2009-12-20T00:12:34.250-05:00

Hi Adam. I'm glad you agree it would be a fun thing to try!

I do wish to still register my disagreement with this paragraph:

The task of the SODA PC (note: I've also served on one of those) is to evaluate a paper's contribution to our broad algorithmic knowledge base. The notion of impact is much less well-defined, and this is why I think it is likely to be more subjective.

Sentence 1: I think the type of thing Mikkel is talking about would certainly count as a "contribution to our broad algorithmic knowledge base". I don't think he's talking about programming tricks; he's talking about connecting the theory to implementation. I believe a SODA PC could/should judge these types of papers.
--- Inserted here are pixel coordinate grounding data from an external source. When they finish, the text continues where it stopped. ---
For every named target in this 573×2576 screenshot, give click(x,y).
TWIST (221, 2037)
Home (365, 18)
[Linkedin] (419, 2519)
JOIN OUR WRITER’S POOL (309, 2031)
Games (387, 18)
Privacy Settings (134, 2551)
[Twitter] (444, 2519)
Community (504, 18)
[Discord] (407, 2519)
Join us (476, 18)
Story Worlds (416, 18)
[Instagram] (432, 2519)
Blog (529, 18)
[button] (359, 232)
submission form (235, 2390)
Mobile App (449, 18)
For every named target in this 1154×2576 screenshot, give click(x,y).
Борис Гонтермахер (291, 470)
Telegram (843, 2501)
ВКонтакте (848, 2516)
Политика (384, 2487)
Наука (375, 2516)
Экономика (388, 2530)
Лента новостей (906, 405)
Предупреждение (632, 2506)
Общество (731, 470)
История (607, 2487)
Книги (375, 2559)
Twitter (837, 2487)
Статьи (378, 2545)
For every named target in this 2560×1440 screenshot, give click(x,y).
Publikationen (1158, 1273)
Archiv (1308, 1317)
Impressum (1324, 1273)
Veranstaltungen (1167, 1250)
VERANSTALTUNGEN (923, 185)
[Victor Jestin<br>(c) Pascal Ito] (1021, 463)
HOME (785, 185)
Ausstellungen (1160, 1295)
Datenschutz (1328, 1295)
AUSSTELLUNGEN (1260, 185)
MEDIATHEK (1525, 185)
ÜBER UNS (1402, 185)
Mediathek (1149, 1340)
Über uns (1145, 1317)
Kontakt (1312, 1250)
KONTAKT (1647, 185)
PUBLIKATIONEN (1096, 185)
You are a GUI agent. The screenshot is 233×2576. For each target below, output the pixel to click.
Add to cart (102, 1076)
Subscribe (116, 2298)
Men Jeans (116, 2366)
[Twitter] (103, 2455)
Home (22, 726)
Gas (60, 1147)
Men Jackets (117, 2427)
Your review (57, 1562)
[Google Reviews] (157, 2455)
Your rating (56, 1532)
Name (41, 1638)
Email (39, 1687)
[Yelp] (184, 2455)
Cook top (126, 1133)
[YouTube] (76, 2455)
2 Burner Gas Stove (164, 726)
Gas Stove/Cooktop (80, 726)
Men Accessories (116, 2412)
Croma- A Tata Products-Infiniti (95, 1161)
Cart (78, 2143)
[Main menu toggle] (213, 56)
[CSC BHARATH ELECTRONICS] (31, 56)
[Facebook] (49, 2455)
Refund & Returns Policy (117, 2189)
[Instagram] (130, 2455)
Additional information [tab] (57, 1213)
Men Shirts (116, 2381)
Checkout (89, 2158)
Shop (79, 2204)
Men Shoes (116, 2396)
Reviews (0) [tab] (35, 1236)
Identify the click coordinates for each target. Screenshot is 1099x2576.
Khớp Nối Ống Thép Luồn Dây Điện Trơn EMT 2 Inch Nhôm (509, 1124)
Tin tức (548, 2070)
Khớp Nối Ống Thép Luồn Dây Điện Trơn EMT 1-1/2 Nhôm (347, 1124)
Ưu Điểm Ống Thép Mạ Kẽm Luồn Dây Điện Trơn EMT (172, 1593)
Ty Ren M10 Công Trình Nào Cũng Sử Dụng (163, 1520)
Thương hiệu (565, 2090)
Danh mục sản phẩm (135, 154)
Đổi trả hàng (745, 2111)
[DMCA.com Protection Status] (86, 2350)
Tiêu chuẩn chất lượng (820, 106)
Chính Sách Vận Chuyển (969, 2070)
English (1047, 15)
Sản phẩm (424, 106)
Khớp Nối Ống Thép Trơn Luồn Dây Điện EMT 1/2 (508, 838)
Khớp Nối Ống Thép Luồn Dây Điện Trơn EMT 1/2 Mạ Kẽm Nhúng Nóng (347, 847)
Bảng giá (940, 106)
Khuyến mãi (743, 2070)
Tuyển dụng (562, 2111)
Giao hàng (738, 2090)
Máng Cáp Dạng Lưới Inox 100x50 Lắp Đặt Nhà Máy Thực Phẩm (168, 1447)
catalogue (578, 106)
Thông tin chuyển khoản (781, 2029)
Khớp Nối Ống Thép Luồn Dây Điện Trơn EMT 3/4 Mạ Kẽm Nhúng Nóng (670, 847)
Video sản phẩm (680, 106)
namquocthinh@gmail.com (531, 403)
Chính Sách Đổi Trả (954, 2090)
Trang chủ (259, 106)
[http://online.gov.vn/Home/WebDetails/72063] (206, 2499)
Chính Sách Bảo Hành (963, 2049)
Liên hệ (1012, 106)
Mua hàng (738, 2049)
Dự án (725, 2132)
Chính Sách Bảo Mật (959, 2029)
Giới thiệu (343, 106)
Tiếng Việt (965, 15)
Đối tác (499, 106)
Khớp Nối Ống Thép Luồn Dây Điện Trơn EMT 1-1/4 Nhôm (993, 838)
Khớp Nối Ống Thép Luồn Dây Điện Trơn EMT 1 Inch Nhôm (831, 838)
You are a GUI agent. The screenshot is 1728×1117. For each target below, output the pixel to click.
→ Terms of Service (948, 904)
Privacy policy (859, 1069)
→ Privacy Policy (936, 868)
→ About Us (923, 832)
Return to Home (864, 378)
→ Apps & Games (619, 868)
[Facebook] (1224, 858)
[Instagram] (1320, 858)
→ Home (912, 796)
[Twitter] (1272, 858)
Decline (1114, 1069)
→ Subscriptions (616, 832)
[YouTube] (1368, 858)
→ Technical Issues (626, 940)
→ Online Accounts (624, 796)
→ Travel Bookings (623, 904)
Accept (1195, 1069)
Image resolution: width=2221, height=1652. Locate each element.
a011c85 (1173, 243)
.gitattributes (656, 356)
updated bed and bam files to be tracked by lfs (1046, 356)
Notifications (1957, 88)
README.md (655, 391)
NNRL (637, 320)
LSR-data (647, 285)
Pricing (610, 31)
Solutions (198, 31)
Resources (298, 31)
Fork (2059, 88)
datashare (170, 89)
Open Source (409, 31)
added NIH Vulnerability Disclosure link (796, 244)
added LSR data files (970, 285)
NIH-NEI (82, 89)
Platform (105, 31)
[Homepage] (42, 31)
Some efforts, though, would have to be made; as I stated in my earlier comment, I'm willing to cede that theorists have, as a community, moved so far from implementation that many theorists would not be suitable to review such papers. [I should point out I think that's a problem, that we as a community should be trying to fix...] At the same time, I feel underqualified when having to, for example, review a quantum computing paper for FOCS/STOC; that doesn't mean such papers shouldn't be submitted or accepted when I am on the PC, or even that I can't review them!

Sentence 2: I don't see why impact is harder to judge than "quality" for other theory papers. I review a lot of papers; I see papers with valid proofs -- as valid (and sometimes moreso) than papers that are in FOCS/STOC -- that I think should be rejected from LATIN. What separates one class of papers from another? My (or, rather, the community's) subjective notion of what's "interesting", "quality" work.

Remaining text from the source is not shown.